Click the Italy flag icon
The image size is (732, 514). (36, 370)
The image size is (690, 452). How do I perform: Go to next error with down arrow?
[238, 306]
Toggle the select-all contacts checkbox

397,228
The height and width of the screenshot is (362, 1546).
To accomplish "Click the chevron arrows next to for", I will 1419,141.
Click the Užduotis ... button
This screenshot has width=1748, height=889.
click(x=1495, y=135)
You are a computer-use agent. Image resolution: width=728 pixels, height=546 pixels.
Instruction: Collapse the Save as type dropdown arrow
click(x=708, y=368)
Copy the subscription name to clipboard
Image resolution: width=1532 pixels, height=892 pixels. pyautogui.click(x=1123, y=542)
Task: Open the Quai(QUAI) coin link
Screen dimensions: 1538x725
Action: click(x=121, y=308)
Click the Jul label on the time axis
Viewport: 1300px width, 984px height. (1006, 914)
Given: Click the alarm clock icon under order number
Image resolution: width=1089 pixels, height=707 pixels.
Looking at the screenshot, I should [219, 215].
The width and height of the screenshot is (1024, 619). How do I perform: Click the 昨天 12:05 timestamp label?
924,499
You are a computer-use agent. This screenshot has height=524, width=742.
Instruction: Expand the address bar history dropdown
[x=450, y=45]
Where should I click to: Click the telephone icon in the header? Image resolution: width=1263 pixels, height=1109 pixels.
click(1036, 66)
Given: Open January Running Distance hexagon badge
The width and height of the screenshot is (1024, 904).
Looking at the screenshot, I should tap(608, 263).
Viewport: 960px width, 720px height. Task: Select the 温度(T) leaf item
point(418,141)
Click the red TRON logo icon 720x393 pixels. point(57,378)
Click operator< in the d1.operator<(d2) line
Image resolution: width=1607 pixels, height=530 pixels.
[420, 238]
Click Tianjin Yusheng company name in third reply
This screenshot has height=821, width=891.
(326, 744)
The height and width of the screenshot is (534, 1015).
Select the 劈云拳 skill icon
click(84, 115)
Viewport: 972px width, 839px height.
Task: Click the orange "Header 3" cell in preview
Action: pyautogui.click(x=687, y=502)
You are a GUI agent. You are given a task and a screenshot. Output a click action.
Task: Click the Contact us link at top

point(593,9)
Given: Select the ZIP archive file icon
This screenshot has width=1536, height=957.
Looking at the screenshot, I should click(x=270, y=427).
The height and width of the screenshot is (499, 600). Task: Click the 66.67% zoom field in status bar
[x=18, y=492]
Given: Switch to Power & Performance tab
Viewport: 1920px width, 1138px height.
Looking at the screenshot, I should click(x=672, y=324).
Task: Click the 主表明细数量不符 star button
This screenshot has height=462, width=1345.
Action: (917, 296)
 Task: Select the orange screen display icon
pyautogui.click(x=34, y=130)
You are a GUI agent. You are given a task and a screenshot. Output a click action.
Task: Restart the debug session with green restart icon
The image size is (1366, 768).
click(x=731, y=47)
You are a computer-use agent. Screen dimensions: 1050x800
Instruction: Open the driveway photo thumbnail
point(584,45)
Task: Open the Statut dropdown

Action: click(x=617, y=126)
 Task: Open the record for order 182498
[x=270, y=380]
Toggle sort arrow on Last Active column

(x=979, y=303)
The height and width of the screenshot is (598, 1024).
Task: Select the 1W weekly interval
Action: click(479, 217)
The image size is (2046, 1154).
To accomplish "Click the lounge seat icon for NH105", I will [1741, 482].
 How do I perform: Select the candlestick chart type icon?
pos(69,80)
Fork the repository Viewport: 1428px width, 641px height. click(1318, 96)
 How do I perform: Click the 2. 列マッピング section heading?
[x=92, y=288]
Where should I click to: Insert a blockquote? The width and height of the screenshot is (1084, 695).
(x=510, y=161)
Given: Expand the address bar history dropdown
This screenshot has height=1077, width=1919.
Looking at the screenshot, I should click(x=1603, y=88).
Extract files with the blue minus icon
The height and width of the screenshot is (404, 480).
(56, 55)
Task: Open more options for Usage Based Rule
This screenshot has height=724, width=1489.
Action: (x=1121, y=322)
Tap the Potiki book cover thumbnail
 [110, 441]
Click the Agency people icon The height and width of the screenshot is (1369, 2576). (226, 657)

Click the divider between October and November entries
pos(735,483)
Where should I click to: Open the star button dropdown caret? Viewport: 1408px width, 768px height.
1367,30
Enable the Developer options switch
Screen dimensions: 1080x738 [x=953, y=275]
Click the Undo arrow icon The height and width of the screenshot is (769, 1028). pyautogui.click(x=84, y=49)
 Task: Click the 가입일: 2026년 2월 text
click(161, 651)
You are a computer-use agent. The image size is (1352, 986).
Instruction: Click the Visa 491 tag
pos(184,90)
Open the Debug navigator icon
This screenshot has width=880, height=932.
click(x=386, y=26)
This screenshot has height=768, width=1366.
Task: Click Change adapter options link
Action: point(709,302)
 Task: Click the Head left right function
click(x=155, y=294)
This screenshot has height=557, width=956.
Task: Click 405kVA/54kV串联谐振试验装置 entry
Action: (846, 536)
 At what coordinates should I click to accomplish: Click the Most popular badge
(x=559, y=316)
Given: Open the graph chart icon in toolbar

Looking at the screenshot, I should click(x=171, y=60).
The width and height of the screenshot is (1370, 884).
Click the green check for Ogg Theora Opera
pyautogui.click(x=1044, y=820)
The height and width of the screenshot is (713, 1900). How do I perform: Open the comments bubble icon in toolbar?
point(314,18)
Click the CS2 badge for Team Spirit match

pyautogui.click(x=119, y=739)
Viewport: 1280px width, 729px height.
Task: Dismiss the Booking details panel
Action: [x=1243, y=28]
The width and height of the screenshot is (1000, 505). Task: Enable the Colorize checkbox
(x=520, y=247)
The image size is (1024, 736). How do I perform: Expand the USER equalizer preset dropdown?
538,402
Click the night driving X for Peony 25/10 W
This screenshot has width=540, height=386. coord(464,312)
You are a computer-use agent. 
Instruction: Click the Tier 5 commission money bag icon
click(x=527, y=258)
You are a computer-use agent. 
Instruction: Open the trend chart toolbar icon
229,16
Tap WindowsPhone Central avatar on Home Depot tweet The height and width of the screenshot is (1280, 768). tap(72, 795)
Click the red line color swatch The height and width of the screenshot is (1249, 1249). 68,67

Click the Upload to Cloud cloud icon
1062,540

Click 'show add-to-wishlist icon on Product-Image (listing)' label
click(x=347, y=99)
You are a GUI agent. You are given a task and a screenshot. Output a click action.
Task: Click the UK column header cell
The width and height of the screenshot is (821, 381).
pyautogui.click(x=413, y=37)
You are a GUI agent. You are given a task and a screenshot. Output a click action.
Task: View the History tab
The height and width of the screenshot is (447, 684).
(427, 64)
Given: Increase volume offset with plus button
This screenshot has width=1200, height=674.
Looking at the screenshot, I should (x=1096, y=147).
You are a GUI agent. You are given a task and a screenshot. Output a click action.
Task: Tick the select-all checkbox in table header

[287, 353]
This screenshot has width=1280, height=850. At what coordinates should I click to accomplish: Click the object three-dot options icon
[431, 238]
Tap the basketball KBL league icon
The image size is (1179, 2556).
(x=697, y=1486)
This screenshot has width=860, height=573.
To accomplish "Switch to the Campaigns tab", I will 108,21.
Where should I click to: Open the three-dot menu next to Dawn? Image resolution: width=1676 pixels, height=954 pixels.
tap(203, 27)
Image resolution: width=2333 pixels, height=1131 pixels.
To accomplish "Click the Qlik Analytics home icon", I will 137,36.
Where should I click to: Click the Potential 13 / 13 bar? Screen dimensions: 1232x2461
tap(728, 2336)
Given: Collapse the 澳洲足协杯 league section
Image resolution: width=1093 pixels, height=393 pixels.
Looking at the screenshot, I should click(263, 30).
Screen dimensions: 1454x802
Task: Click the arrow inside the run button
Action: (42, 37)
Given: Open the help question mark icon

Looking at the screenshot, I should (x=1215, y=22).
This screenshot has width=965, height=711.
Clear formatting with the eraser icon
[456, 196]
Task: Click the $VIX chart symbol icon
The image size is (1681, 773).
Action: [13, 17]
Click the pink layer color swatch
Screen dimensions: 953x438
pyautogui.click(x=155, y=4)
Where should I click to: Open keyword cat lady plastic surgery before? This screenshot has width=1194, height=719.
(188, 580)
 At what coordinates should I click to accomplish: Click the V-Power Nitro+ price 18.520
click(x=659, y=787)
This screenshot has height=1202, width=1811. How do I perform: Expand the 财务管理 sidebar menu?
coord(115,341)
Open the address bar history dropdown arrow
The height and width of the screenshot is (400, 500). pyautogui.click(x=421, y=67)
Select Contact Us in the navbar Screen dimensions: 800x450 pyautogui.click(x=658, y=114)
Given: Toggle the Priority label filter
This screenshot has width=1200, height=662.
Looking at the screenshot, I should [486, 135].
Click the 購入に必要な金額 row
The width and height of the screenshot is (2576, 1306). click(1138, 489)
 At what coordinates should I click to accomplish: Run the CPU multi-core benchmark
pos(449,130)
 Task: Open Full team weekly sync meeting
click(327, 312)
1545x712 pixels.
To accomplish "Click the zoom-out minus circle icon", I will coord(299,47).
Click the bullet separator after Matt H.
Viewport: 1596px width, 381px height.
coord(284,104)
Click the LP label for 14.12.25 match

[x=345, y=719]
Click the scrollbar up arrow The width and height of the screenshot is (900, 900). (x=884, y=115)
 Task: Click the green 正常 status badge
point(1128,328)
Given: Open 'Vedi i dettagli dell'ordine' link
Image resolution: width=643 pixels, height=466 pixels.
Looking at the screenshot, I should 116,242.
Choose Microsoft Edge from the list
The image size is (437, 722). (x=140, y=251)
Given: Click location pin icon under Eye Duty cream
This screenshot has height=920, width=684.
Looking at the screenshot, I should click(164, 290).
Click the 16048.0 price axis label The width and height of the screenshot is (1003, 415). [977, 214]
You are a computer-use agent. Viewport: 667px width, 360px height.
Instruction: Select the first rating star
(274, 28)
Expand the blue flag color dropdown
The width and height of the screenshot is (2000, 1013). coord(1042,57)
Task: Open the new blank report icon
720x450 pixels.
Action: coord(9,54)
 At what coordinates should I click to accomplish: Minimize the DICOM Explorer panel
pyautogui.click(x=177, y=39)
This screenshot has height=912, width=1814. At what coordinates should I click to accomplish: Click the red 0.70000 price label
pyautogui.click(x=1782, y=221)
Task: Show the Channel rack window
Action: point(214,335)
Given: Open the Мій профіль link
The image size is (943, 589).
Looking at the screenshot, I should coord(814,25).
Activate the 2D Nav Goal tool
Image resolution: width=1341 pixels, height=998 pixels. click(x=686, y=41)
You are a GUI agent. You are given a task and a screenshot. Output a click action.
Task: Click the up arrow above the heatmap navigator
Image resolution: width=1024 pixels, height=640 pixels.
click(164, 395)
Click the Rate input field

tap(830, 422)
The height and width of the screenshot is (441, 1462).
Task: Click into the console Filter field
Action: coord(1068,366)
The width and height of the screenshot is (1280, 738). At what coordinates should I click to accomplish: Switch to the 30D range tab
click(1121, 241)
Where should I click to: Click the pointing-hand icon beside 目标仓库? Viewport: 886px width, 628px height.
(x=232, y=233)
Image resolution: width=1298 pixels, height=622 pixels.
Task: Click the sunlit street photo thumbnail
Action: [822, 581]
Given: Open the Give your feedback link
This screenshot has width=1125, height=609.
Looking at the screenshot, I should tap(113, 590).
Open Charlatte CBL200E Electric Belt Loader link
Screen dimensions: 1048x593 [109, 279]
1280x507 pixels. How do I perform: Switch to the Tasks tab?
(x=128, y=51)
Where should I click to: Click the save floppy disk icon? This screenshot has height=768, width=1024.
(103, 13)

------------------------------------

▶ _What this task involves_:
Using the data above, transcribe the lines that run from the line with "This screenshot has height=912, width=1814." to the line with "Given: Open the Мій профіль link", both ends kept, and output nothing else.

▶ _Answer below_:
This screenshot has height=912, width=1814. At what coordinates should I click to accomplish: Click the red 0.70000 price label
pyautogui.click(x=1782, y=221)
Task: Show the Channel rack window
Action: point(214,335)
Given: Open the Мій профіль link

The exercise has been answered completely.